TEXT SHOWN:
☆ ☆ ☆ ☆

The Nile was the fertile centre of the Egyptian world and its seasonal cycle inspired the very idea of eternity. They developed mummification to maintain the body for this continuing renewal. Following preservation the heart was reinserted as the seat of the soul and rituals were conducted to reawaken the senses of the deceased. Ancient Egyptians also believed such rituals necessary for the annual flooding of the Nile and the rising of the sun and great temples such as the one at Dendera were built to facilitate this.

The temples were the engines of eternity built on massive scale to last forever as a route from the world of man to that of the gods with only the most privileged allowed access. The longevity of the Egyptian civilisation allowed some to question the very nature of eternity as they witnessed the desolation of ancient monuments but much has survived allowing the ancients to live on.

==="Pharaoh's Wives"===
Cruickshank goes on the trail of a pharaoh's wife who committed a crime so terrible they tried to wipe her name from history.

The last of the great pharaohs Ramesses III died in mysterious circumstances surrounded by enemies and civil disobedience. In the first year of his reign he ordered the construction of Medinet Habu filled with great depictions of his huge wealth and military victories and unprecedented depictions of his prowess with women. Ancient papyri bought on Cairo's black market in the 19th century however tell of an indecisive man unable even to choose between Tiye and Isis as his great queen.

Tiye and Isis compete to have their son named as heir of Ramesses III and the Pharaoh eventually chooses Isis. Tiye plots to murder the Pharaoh and seize the country in a military coup. Tiye uses spells stolen from the Pharaoh's own library against him and recruits many important generals and courtiers into her conspiracy (including the food-taster). Ramesses's failing health and poor political decisions lead to civil disobedience and revolt across the country. Ti seizes the opportunity and within the month Ramesses III is dead presumably from poisoning.

The subsequent coup however fails and Isis's son Pharaoh Ramesses IV round up the conspirators and puts them on trial. The harem women's final plot to seduce the judges is discovered and all the conspirators are executed. Isis and her son Pentawere are chiselled from history and only the papyri survive to tell their story.

==="The Death of Ancient Egypt"===
Cruickshank travels the length of the country to find out what brought this remarkable civilisation to an abrupt and tragic end.

☆ ☆ ☆ ☆

DATA RECORDS:

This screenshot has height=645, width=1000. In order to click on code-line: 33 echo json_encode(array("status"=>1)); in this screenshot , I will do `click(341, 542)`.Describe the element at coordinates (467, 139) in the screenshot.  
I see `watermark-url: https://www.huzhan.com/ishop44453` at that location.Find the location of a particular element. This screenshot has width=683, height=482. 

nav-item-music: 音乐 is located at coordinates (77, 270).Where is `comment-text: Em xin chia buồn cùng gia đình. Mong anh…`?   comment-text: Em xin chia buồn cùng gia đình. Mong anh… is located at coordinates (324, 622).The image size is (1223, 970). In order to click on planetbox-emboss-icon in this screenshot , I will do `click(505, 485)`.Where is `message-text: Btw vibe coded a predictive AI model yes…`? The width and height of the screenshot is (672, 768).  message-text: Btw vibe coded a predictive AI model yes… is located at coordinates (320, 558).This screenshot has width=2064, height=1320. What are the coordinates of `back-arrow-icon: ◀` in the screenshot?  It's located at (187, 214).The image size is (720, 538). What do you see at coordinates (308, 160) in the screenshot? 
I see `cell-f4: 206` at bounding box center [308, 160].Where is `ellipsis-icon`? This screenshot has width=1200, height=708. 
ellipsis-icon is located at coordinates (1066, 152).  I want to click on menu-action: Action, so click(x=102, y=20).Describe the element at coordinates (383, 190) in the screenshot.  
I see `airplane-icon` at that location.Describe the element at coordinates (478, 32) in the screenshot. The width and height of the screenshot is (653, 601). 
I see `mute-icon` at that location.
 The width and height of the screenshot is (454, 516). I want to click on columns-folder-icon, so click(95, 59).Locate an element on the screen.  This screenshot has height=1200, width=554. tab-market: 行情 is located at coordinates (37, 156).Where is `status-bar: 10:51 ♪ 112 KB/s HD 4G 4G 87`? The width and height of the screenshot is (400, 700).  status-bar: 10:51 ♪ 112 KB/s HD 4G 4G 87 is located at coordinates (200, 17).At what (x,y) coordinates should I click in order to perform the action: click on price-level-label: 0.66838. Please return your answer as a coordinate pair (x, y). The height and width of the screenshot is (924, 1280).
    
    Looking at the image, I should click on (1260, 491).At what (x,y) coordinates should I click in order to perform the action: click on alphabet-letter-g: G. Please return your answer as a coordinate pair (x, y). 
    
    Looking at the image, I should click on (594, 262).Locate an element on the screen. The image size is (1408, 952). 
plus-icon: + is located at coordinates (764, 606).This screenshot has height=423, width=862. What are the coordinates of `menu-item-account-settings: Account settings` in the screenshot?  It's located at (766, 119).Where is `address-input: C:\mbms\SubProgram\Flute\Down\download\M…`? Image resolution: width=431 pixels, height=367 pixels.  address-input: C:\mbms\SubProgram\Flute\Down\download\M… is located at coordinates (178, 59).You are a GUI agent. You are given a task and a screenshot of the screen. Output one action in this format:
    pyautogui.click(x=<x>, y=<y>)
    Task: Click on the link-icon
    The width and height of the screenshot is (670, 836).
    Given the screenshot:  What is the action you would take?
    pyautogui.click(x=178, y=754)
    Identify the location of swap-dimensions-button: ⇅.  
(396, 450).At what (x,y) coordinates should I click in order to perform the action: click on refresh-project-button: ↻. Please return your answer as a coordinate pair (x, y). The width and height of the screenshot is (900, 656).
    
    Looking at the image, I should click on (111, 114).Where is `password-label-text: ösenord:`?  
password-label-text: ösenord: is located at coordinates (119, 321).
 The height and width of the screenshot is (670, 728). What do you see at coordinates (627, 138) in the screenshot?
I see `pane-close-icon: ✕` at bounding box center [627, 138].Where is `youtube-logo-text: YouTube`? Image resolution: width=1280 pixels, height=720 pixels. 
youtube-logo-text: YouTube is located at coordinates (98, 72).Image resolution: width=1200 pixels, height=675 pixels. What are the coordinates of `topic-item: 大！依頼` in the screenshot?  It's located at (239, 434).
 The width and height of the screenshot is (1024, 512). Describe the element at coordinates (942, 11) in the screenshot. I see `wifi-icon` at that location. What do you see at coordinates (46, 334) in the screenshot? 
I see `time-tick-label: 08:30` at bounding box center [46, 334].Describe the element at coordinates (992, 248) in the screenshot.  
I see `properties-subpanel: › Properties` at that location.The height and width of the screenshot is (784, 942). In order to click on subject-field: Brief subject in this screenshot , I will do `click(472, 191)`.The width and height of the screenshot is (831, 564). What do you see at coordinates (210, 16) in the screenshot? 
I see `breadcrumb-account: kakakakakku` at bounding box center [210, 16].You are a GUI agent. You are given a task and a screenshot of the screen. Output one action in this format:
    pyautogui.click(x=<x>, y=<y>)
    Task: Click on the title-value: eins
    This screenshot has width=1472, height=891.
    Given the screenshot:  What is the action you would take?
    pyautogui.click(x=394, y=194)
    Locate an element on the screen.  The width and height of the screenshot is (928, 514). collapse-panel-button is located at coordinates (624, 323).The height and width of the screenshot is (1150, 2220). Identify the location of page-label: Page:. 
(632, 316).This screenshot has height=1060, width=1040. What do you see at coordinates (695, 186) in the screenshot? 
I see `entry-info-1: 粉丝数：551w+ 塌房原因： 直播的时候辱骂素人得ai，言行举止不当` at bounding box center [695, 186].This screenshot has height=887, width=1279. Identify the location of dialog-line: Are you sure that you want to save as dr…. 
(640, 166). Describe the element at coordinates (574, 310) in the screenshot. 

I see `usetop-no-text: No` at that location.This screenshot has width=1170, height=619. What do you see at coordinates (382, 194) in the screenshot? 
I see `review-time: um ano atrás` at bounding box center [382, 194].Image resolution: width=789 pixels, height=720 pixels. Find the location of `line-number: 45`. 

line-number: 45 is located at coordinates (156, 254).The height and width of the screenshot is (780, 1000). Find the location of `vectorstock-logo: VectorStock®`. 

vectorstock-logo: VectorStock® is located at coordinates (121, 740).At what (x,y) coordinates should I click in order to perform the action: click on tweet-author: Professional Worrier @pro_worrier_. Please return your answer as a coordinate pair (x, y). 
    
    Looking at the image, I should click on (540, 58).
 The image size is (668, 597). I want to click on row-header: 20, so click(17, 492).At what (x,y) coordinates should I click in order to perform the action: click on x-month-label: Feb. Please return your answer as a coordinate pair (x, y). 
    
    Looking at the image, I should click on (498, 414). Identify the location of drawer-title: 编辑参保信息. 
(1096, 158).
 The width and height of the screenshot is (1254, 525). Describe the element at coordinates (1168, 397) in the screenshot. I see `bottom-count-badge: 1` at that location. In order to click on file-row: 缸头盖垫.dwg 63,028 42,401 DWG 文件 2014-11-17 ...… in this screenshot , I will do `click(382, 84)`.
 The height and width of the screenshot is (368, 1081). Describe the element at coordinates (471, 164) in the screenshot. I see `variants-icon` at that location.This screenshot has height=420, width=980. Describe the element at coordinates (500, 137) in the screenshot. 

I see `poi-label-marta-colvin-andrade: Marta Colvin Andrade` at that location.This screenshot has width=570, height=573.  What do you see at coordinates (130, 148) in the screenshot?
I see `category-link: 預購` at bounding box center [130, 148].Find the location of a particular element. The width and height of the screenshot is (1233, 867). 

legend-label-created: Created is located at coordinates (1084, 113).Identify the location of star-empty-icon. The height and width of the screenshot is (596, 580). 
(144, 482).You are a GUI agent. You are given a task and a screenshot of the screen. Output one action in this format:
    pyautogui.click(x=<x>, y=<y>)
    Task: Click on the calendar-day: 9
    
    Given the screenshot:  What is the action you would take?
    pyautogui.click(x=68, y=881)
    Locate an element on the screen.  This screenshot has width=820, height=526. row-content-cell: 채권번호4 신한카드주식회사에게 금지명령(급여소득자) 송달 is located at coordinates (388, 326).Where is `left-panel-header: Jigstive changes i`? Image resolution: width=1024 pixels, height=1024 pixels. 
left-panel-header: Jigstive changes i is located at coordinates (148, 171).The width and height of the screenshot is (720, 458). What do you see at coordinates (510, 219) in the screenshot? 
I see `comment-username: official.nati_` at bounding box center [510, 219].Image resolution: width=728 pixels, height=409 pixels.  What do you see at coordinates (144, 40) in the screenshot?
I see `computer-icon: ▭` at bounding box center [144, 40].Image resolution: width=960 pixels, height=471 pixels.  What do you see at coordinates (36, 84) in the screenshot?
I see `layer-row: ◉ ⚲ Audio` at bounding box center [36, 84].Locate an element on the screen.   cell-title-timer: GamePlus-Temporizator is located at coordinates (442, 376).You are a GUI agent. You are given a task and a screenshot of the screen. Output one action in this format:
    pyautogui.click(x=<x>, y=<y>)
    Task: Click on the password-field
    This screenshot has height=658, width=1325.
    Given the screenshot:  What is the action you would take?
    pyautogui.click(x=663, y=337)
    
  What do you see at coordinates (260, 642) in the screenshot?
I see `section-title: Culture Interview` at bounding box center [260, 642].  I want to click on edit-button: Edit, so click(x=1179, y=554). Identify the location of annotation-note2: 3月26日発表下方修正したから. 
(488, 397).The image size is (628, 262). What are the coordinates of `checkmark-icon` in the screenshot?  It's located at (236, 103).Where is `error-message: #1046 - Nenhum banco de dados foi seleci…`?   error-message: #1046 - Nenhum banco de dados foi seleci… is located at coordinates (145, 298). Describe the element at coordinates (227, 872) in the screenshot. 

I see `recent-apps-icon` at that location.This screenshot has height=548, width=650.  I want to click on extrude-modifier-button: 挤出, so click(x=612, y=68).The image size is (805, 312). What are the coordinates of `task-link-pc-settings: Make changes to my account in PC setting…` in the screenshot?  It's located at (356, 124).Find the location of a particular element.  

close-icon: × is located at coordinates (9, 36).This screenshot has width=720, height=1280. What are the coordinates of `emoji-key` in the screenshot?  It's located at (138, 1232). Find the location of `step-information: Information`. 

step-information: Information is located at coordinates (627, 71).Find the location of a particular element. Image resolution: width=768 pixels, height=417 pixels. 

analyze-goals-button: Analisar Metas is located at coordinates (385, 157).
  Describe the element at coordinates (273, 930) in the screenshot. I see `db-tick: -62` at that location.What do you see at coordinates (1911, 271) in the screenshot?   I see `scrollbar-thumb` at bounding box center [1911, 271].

☆ ☆ ☆ ☆

PARTS OF THE EXERCISE:
1. Answer these from the text on ancient Egypt:
(a) After preservation, what was reinserted into the body, and as the seat of what?
(b) What did Ramesses III order built in the first year of his reign?
(c) Where and in what century were the ancient papyri about Ramesses III bought?
2. Pick up the text on ancient Egypt after its final sentence and continue it.

RESPONSES BY TASK:
1.
(a) The heart, as the seat of the soul.
(b) Medinet Habu.
(c) On Cairo's black market, in the 19th century.

2.
The arrival of Alexander the Great in 332 BC ushered in the 300 years rule of the Ptolemaic dynasty where Greek culture would challenge the old beliefs. The Greeks however were seduced by the mystery and magic of Ancient Egyptian and erected statues to the old god in their temples. Cleopatra, despite her Greek blood, became the archetypal Egyptian with even her legendary death at the bite of a sacred asp designed to usher her into the eternal pantheon of Egyptian deities.

The Romans marched into Egypt in 30 BC intent on turning it into an imperial province and bled the country dry to sustain the Empires extensive territories. The vast resources of Egypt supplied one third of Romes grain as well as gold and granite. The country was bankrupted, the temples neglected and the priests disregarded but the beliefs lived on to seduce the Roman oppressors with some even being mummified.

Christianity was adopted as the official religion of the Roman Empire and enforced upon the Egyptians. Greeks and Romans could blend their own pantheons with those of Egypt but Christianity was monotheistic and intolerant regarding old gods as devils. Ancient rituals were appropriated and transformed, including the Ptolomeic idea of monasticism, finally defeating the old gods by the mid-4th century when over half the Egyptian population had converted to Christianity and the rest were persecuted.

The last of believers in the old faith retreated to the Island of Philae, where the last Demotic hieroglyphs were carved in 394 AD, and when this bastion finally fell a 3000-year-old culture had been wiped out and its knowledge forgotten.